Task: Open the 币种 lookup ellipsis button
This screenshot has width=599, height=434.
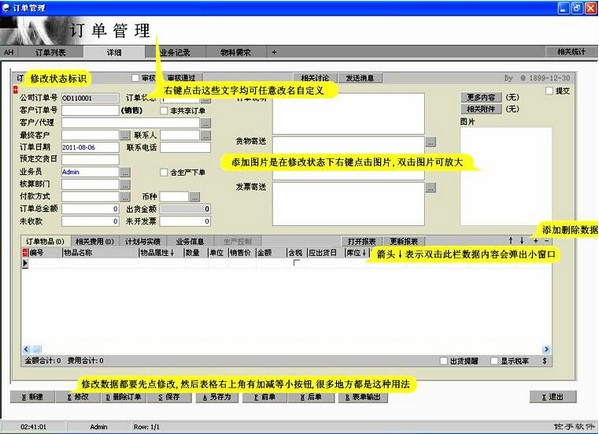Action: coord(195,197)
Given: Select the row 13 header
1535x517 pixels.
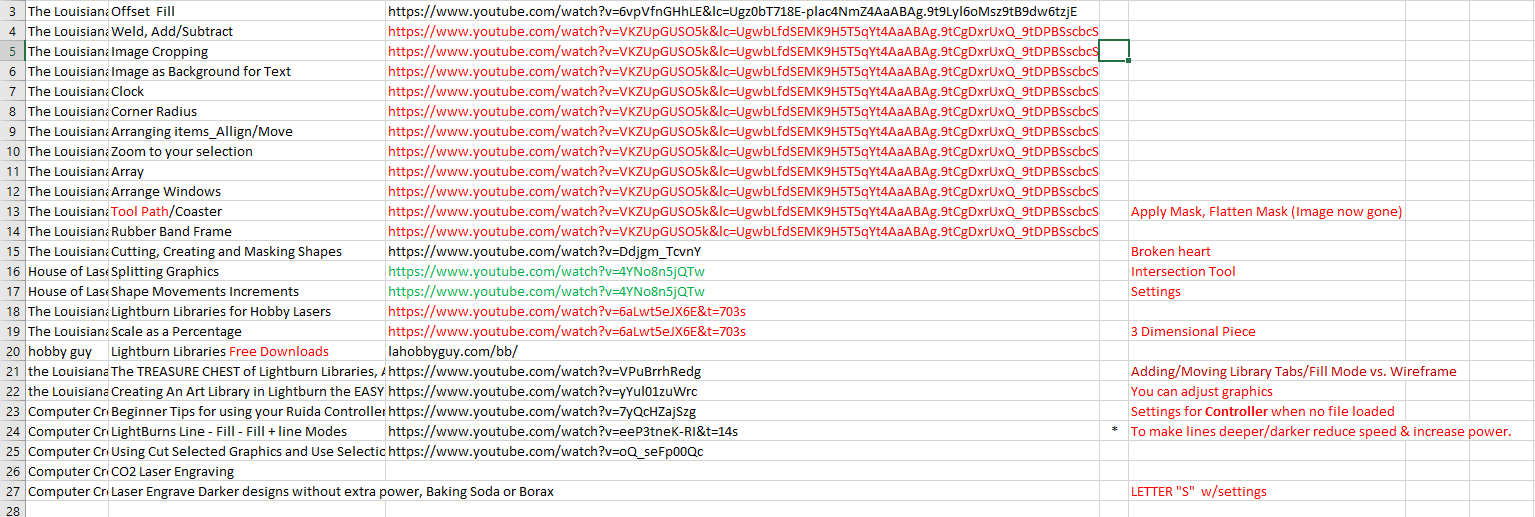Looking at the screenshot, I should pos(13,211).
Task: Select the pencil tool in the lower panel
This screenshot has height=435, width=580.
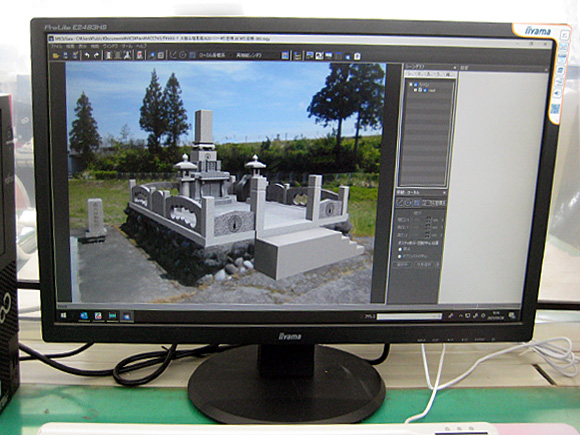Action: (x=400, y=203)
************
THE TASK: Give back the material above exactly as written, but omit the images.

COMPLETED EXERCISE:
Task: Open the 币种 lookup ellipsis button
This screenshot has width=599, height=434.
Action: coord(195,197)
Given: Select the row 13 header
1535x517 pixels.
Looking at the screenshot, I should pos(13,211).
Task: Select the pencil tool in the lower panel
This screenshot has height=435, width=580.
Action: (x=400, y=203)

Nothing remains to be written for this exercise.